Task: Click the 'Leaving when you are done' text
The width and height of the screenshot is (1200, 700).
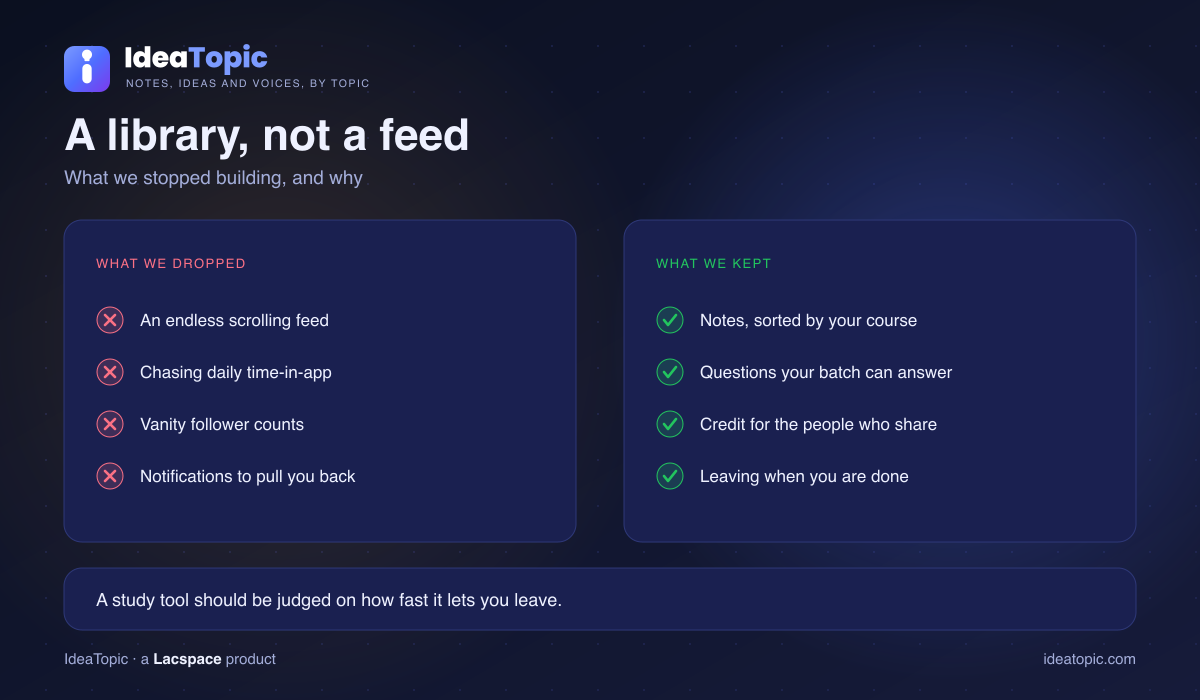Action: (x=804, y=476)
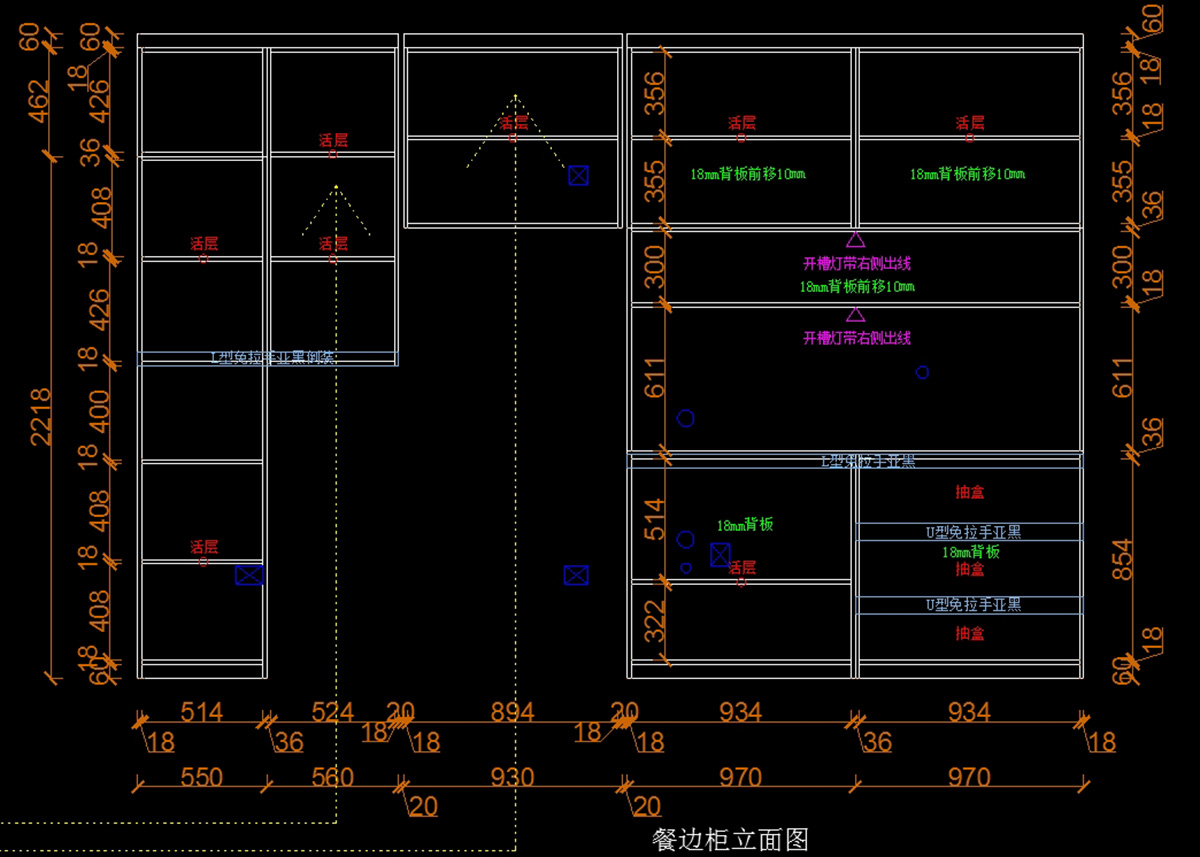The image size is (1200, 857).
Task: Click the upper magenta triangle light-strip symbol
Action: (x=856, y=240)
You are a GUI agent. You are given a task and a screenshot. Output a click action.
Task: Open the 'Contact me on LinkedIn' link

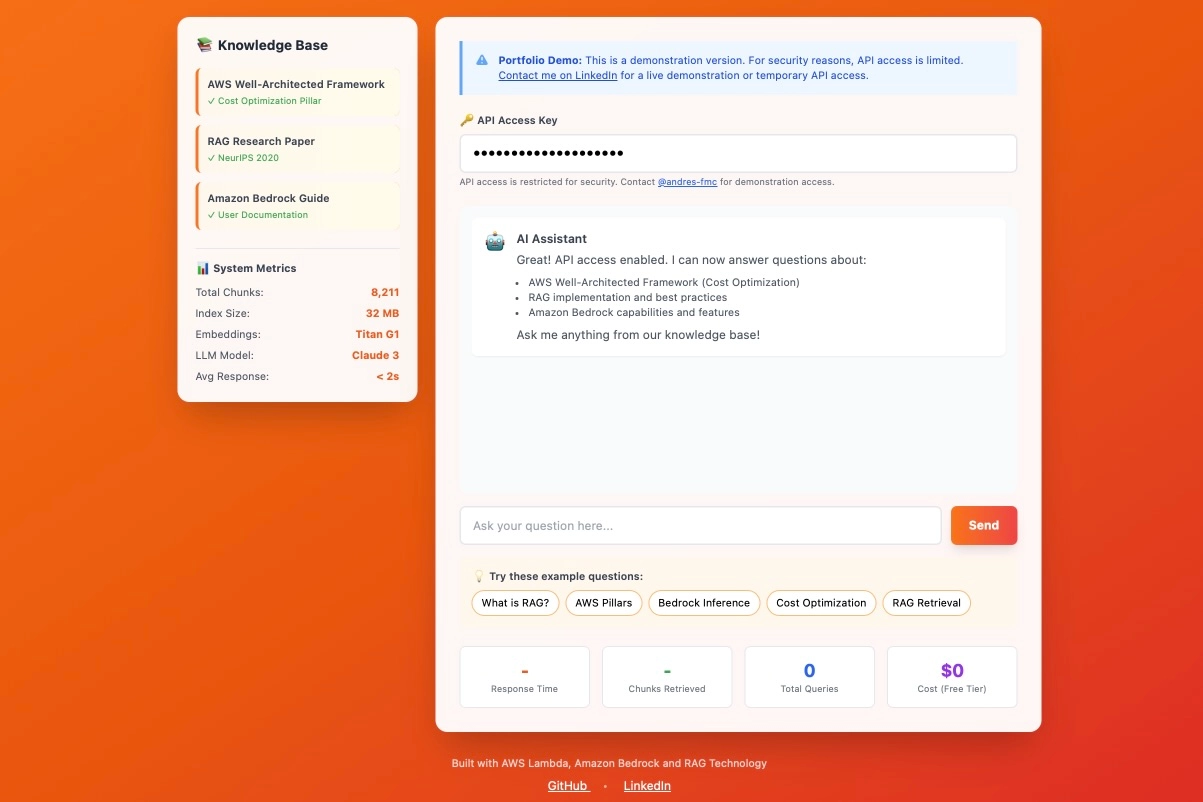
• • • • • • •
| YOUR TASK |
Write out the data word for word. Any picture is to be skipped.

| RESPONSE |
Task: Click the 'Leaving when you are done' text
The width and height of the screenshot is (1200, 700).
Action: (x=804, y=476)
The image size is (1200, 857).
Task: Click the upper magenta triangle light-strip symbol
Action: (x=856, y=240)
You are a GUI agent. You are given a task and a screenshot. Output a click action.
Task: Open the 'Contact me on LinkedIn' link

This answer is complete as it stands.